Nesse sentido, o processo de alinhamento dos modelos com feedback humano (RLHF) pode estar exacerbando esse problema, reforçando respostas assertivas e subestimando a importância de expressar incertezas. Isso não apenas perpetua informações incorretas, como também pode reforçar preconceitos e vieses sociais, criando um ciclo que se retroalimenta e se intensifica com o tempo.
A longo prazo, isso pode resultar numa sociedade cada vez mais polarizada, em que preconceitos são reforçados e a confiança em fontes de informação tradicionais é minada. Além disso, essa “armadilha” pode também afetar a tomada de decisões fundamentadas, com impactos significativos em setores importantes como políticas públicas, educação e saúde.
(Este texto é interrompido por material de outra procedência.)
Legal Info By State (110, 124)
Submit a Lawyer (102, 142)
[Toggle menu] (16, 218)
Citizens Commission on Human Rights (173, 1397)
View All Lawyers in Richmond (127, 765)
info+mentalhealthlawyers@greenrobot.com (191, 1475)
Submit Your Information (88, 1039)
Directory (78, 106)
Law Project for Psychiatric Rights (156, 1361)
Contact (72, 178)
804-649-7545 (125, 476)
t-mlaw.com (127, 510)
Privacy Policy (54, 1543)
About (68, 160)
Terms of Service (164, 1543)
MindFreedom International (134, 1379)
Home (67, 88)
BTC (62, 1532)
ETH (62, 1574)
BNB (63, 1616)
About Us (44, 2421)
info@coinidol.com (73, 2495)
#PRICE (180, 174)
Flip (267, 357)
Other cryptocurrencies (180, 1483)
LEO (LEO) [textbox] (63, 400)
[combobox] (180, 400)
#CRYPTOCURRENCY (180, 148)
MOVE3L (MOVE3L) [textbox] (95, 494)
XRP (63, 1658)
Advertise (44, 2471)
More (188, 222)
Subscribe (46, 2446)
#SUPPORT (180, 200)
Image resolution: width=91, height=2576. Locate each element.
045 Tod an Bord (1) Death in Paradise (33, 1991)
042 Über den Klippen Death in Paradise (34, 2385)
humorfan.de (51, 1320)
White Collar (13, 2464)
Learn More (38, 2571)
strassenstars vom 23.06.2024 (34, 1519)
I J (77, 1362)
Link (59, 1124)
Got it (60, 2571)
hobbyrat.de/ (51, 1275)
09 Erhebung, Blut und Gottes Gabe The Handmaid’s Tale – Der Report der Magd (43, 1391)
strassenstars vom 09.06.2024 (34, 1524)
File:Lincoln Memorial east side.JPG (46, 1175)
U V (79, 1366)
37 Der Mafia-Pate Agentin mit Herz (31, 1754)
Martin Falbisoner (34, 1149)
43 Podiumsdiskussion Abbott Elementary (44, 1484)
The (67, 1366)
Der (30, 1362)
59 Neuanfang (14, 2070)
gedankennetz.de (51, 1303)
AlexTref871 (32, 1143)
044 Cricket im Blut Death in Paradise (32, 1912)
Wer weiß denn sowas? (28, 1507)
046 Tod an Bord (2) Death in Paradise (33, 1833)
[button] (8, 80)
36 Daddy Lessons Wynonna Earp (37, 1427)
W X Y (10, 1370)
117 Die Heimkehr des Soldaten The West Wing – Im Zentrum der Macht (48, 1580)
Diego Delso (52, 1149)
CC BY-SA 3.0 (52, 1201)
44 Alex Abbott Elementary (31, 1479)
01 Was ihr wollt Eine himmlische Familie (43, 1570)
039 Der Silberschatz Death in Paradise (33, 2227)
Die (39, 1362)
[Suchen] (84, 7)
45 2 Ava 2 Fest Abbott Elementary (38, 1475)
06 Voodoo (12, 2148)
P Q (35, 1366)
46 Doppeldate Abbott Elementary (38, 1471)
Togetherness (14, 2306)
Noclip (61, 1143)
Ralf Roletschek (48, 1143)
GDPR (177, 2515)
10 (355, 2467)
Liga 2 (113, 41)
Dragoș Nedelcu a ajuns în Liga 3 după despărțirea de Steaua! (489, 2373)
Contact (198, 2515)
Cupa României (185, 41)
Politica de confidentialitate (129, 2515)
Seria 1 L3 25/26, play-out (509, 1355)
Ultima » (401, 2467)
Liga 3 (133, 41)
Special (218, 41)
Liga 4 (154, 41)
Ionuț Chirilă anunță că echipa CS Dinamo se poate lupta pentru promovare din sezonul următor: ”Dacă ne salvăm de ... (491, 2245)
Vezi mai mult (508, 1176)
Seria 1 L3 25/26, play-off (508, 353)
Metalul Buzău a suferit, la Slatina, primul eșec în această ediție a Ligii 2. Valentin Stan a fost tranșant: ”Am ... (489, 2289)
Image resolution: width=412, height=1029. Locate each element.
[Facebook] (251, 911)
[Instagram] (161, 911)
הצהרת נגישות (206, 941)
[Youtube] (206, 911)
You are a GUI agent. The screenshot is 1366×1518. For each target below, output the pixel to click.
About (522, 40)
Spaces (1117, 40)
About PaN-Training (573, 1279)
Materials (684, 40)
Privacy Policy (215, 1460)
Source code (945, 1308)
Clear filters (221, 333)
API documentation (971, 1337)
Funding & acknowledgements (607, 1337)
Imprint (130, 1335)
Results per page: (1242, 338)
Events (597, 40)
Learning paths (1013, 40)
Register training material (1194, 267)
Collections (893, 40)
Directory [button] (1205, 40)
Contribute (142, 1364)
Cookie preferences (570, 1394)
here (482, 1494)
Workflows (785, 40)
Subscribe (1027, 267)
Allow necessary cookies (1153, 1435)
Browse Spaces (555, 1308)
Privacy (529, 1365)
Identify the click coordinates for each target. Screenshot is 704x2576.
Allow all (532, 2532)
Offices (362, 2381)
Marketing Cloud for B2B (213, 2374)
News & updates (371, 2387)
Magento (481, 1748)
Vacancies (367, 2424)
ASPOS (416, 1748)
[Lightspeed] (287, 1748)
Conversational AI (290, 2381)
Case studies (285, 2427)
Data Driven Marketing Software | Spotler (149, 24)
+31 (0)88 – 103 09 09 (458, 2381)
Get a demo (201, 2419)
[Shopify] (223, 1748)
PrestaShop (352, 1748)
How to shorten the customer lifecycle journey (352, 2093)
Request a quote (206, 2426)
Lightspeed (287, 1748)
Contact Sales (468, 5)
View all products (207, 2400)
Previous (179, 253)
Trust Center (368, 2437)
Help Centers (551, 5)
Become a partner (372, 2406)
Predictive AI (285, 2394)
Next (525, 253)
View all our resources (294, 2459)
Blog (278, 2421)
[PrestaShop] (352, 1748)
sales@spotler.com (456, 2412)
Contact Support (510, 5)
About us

Para evitar que esse círculo vicioso se consolide, é importante que ações sejam tomadas em diversas frentes, como por exemplo a transparência e a explicabilidade das ferramentas, uma vez que os LLMs devem ser projetados para expressar incertezas de maneira clara e contextual, permitindo que os usuários entendam melhor a confiabilidade das informações fornecidas. Além disso, incluir uma gama mais diversa de feedback durante o treinamento dos modelos, a fim de ajudar a mitigar os vieses introduzidos por um subconjunto limitado de usuários ou anotadores.
Nesse processo, é importante promover educação e conscientização dos usuários sobre os limites e as potencialidades das inteligências artificiais (IAs), incentivando uma abordagem mais crítica e questionadora ao consumirem informações geradas por modelos de linguagem. E, por fim, o desenvolvimento de regulamentações e normas pelos órgãos reguladores e a própria indústria, para garantir que os modelos de inteligência artificial sejam usados de forma ética e segura, minimizando o risco de desinformação em larga escala.
Estamos num ponto fundamental na história da interação humano-IA. Nesse contexto, a disseminação massiva de modelos de linguagem sem os devidos cuidados pode nos conduzir a um perigoso ciclo de desinformação e reforço de vieses.
Com isso, devemos agir agora para garantir que a tecnologia sirva para empoderar a sociedade com informações corretas e equilibradas, e não para disseminar incertezas e preconceitos. Na era da informação, a verdadeira sabedoria não está em buscar as respostas mais rápidas, mas em questionar e entender as incertezas que as acompanham.